Jim Willis

Keynote Speaker, Presenter, and Trainer

Jim Willis brings over four decades of experience across 43 countries and high-risk environments worldwide.

He has addressed government bodies, executive leadership, and key stakeholders across Europe, Asia, Africa, and South America.

His presentations equip audiences with clear thinking and practical tools they can use the moment they leave the room.

Jim handles complex subject matter with clarity and a well-placed lightness that makes difficult topics accessible and memorable.

If you are looking for a keynote speaker who delivers substance, commands a room, and leaves a lasting impression, you are in the right place.

Resilience is not a theory. It is a decision.
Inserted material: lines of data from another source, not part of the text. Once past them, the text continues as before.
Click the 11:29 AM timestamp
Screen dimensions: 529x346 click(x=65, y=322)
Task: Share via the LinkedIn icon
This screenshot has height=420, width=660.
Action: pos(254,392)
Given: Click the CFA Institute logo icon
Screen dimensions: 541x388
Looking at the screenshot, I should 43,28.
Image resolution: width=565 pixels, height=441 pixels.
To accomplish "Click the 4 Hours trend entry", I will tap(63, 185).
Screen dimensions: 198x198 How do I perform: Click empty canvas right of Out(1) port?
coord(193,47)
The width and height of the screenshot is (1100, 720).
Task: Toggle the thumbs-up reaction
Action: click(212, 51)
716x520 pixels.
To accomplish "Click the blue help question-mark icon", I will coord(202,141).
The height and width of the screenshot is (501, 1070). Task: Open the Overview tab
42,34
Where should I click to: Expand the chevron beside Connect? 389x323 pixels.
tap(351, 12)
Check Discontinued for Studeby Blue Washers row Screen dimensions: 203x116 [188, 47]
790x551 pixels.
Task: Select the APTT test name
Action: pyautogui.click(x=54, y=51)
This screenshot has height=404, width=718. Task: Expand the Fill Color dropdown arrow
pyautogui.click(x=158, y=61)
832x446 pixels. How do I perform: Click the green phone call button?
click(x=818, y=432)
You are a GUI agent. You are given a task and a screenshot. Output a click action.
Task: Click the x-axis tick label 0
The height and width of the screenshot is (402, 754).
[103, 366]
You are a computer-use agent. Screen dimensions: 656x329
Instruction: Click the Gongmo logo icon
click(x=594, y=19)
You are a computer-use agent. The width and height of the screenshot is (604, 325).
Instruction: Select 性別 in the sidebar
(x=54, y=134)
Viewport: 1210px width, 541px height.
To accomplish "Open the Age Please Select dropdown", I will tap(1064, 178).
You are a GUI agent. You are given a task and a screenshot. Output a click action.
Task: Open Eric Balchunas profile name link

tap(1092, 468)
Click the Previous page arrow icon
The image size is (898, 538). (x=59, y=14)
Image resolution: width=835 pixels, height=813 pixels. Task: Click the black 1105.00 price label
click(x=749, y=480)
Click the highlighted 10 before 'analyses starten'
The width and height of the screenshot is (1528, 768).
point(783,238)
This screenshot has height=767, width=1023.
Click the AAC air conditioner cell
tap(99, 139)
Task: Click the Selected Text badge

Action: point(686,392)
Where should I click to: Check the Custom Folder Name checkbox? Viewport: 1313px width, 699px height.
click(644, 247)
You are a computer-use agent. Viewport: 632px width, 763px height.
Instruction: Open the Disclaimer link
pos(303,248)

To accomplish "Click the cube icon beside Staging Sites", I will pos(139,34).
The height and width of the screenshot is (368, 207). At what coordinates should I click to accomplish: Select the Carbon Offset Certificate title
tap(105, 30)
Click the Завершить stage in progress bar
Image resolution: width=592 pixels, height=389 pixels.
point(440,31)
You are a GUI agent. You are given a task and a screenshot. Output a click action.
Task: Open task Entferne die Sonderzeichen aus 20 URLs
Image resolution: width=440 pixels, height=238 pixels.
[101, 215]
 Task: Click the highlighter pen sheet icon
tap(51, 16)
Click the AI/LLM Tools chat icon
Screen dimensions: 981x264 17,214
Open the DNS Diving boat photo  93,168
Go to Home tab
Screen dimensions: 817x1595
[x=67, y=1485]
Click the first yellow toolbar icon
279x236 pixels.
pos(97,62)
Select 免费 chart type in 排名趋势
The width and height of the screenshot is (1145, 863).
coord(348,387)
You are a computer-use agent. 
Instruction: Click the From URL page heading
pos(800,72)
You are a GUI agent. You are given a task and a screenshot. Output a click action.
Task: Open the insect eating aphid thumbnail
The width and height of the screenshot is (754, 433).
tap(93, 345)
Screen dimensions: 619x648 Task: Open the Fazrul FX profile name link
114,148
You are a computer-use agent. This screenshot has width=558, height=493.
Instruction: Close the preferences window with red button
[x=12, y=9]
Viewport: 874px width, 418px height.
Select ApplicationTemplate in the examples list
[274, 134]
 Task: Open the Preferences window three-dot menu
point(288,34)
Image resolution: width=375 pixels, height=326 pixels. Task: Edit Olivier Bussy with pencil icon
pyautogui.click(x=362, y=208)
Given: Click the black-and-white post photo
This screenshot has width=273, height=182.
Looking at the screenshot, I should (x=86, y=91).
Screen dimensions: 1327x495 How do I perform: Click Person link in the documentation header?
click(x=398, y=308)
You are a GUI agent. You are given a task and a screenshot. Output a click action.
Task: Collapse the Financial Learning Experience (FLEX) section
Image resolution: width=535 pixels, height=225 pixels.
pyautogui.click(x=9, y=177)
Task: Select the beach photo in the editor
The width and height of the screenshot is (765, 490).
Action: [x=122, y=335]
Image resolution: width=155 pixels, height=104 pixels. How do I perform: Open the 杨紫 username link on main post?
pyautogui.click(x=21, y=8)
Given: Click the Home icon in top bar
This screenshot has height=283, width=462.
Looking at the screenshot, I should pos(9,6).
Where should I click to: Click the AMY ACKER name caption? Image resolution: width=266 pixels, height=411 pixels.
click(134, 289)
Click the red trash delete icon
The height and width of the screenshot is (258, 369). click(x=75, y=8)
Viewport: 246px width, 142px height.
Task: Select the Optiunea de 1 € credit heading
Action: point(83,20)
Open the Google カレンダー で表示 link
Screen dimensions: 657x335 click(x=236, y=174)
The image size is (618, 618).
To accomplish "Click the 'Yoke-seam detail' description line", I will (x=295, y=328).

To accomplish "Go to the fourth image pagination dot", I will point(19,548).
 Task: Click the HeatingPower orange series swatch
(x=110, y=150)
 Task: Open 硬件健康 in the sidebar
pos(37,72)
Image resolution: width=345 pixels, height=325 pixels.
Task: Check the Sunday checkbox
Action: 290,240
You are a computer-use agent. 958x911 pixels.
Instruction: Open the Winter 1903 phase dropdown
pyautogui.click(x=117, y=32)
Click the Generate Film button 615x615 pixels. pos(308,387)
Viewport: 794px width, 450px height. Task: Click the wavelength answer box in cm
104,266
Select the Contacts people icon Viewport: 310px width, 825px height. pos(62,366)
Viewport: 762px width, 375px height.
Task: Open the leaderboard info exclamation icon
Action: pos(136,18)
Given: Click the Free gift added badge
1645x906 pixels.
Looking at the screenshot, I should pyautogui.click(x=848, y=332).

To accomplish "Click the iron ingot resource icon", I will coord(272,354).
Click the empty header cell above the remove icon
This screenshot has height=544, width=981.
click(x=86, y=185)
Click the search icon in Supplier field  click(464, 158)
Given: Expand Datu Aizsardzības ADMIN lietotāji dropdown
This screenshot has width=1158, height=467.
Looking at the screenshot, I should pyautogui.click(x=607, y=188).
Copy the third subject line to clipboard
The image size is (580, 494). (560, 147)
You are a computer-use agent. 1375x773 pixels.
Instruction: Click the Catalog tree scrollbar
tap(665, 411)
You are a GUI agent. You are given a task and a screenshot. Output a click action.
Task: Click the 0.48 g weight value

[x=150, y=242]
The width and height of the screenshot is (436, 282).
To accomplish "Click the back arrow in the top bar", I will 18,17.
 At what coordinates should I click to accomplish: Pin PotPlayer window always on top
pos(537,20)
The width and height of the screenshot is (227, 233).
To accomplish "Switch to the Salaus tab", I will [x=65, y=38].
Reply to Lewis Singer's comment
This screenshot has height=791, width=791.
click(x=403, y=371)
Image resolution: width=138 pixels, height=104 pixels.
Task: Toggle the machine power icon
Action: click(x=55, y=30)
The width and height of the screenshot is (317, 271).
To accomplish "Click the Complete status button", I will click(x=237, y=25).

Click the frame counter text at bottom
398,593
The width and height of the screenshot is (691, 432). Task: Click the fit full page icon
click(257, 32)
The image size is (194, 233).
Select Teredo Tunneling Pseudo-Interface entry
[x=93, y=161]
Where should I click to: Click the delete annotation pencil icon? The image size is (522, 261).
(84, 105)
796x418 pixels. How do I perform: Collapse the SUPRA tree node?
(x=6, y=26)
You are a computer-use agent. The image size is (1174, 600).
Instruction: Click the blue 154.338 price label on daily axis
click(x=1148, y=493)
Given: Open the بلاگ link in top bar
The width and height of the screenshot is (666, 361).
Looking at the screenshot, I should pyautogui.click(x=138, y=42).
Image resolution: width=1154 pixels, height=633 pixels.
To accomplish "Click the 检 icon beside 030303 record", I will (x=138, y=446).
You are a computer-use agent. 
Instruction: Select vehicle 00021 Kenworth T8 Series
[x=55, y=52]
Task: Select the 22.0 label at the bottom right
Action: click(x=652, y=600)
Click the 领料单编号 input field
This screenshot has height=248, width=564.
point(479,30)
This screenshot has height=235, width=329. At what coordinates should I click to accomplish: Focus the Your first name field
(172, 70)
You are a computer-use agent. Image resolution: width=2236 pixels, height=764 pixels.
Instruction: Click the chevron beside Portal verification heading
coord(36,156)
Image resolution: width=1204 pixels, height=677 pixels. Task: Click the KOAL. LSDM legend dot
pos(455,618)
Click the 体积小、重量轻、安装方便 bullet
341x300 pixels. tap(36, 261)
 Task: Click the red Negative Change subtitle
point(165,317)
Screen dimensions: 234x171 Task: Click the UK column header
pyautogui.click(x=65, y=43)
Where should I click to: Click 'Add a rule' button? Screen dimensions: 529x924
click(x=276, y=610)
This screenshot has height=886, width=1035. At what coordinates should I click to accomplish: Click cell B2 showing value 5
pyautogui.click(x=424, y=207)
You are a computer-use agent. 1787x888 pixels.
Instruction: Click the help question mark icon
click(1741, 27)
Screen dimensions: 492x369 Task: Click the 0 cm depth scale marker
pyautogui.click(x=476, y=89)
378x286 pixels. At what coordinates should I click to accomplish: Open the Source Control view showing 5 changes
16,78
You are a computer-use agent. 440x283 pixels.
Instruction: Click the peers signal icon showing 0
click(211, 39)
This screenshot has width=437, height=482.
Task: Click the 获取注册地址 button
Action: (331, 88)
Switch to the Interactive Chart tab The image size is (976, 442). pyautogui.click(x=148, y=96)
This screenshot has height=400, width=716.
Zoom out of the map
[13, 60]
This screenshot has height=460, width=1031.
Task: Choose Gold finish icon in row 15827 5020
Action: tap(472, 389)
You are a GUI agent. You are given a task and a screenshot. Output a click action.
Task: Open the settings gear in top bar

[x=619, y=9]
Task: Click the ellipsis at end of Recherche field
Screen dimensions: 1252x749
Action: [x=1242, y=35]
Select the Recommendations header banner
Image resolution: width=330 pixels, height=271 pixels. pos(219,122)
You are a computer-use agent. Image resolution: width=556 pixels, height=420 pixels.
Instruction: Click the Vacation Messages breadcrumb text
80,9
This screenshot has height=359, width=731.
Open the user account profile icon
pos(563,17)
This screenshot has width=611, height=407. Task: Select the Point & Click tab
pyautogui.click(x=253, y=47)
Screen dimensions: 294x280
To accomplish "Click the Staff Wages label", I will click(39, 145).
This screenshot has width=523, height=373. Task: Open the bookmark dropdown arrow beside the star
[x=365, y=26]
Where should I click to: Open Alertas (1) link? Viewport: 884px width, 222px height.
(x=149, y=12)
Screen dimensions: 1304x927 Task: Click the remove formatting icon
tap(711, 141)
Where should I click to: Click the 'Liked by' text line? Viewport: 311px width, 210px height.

"Jim Willis is a powerhouse presenter. From the moment he begins, he commands the room with an incredible depth of knowledge. He doesn't just present information; he makes it engaging, clear, and authoritative. A true expert."

Nick L., VP, UBM, Inc.

iP Utility Safety Conference & Expo - May. 2026

About Jim

Jim Willis is not your typical speaker. He is a proven authority whose expertise was built in the field across more than 43 countries, conflict zones, and high-consequence environments where the cost of getting it wrong was never abstract.

With over four decades of experience operating at the intersection of security, resilience, and leadership, Jim brings a unique perspective that no classroom alone can produce, and no credential can fully capture.

He has spent his career studying how organizations and societies survive disruption, recover from failure, and build the capacity to keep functioning when conditions turn against them. His work has taken him from domestic boardrooms to international crisis environments, advising executives, government clients, and organizations that cannot afford to get resilience wrong.

On stage, Jim translates that experience into clear, compelling presentations that move audiences from awareness to action. Complex topics become accessible, and strategic challenges become decisions. Whether addressing a technical audience or a general leadership forum, Jim reads the room and delivers content that resonates.

What distinguishes Jim as a keynote speaker is the rare combination of genuine field authority and the ability to make it matter to the people in front of him. A measured Southern cadence and an instinct for when to let the room breathe give his presentations a quality that is hard to define but easy to remember. His minimalist multimedia approach keeps the focus on substance and story, ensuring that audiences leave with practical takeaways they can apply.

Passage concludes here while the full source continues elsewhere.